Using data from 494 072 participants (median age, 58 years; 54.8% women) from the UK Biobank who were without AF at baseline, Tilly and colleagues aimed to identify the association between a range of autoimmune diseases, including those targeting the metabolic and gastrointestinal (GI) systems; the musculoskeletal system and connective tissues (MSK); and the nervous system, with AF incidence. Also, the team analyzed potential differences in the role of inflammation in AF pathogenesis between men and women.
MSK disorders included rheumatoid arthritis, psoriatic and enteropathic arthropathies, systemic lupus erythematosus, dermatopolymyositis, systemic sclerosis, ankylosing spondylitis, and Paget disease. GI disorders included Crohn disease and ulcerative colitis.

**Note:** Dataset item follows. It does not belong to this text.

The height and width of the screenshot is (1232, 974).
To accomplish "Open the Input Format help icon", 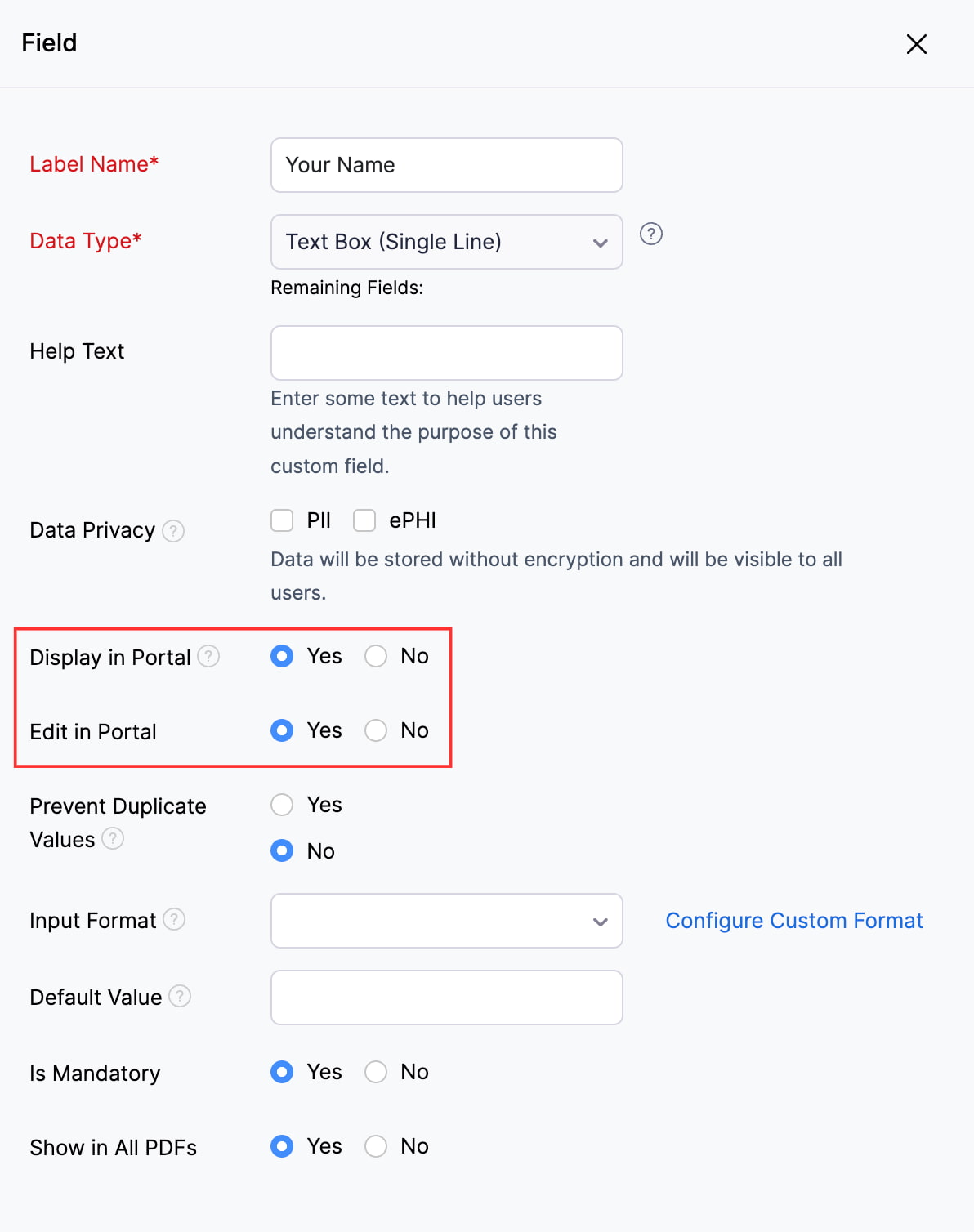I will coord(174,920).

After a median of 12.8 years, 5.5% (n=27 194) participants were diagnosed with new-onset AF. The incidence rate of new-onset AF in the total population was 4.49 per 1000 person-years and was 6.25 per 1000 person-years in men and 3.08 per 1000 person-years in women.

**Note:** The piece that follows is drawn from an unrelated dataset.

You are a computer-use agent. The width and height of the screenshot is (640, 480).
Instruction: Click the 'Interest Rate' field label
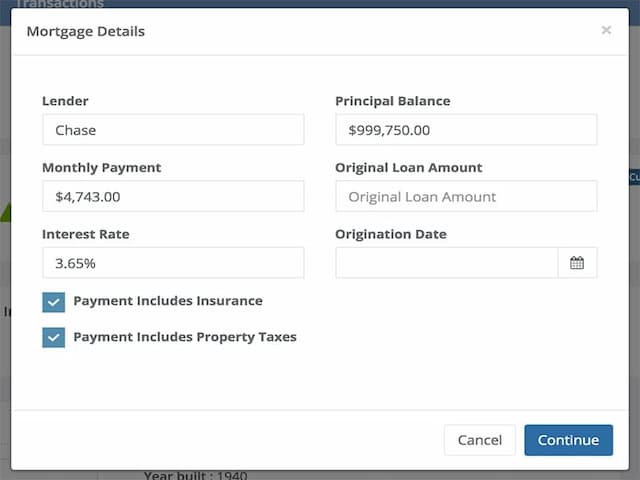[x=85, y=234]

Inflammatory conditions associated with a larger risk of AF included rheumatic fever without heart involvement (hazard ratio [HR], 1.47; 95% CI, 1.26-1.72), Crohn disease (HR, 1.23; 95% CI, 1.05-1.45), ulcerative colitis (HR, 1.17; 95% CI, 1.06-1.31), rheumatoid arthritis (HR, 1.39; 95% CI, 1.28-1.51), polyarteritis nodosa (HR, 1.82; 95% CI, 1.04-3.09), systemic lupus erythematosus (HR, 1.82; 95% CI, 1.41-2.35), and systemic sclerosis (HR, 2.32; 95% CI, 1.57-3.44).
In sex-stratified analyses, rheumatic fever without heart involvement (HR, 1.79; 95% CI, 1.45-2.20), multiple sclerosis (HR, 1.37; 95% CI, 1.07-1.75), Crohn disease (HR, 1.35; 95% CI, 1.05-1.73), seropositive rheumatoid arthritis (HR, 1.50; 95% CI, 1.35-1.67), psoriatic and enteropathic arthropathies (HR, 2.01; 95% CI, 1.32-3.05), systemic sclerosis (HR, 2.51; 95% CI, 1.64-3.85), and ankylosing spondylitis (HR, 1.53; 95% CI, 1.13-2.07) were significantly associated with larger AF risk in women, whereas only men showed a greater AF risk associated with ulcerative colitis (HR, 1.17; 95% CI, 1.01-1.35).
“Our findings further elaborate on and contribute to the current knowledge of the pathophysiological differences in autoimmunity between men and women. This implies that various autoimmune diseases may modulate the propensity to develop AF, particularly in women,” concluded Tilly et al. “This information could also guide future preventive strategies. However, evidence on the role of autoimmunity in AF development is still scarce. Further evidence is required to support clinical translation of our findings.”
Reference: Tilly MJ, Geurts S, Zhu F, et al. Autoimmune diseases and new-onset atrial fibrillation: A UK Biobank study. Europace. Published online December 22, 2022. doi:10.1093/europace/euac244.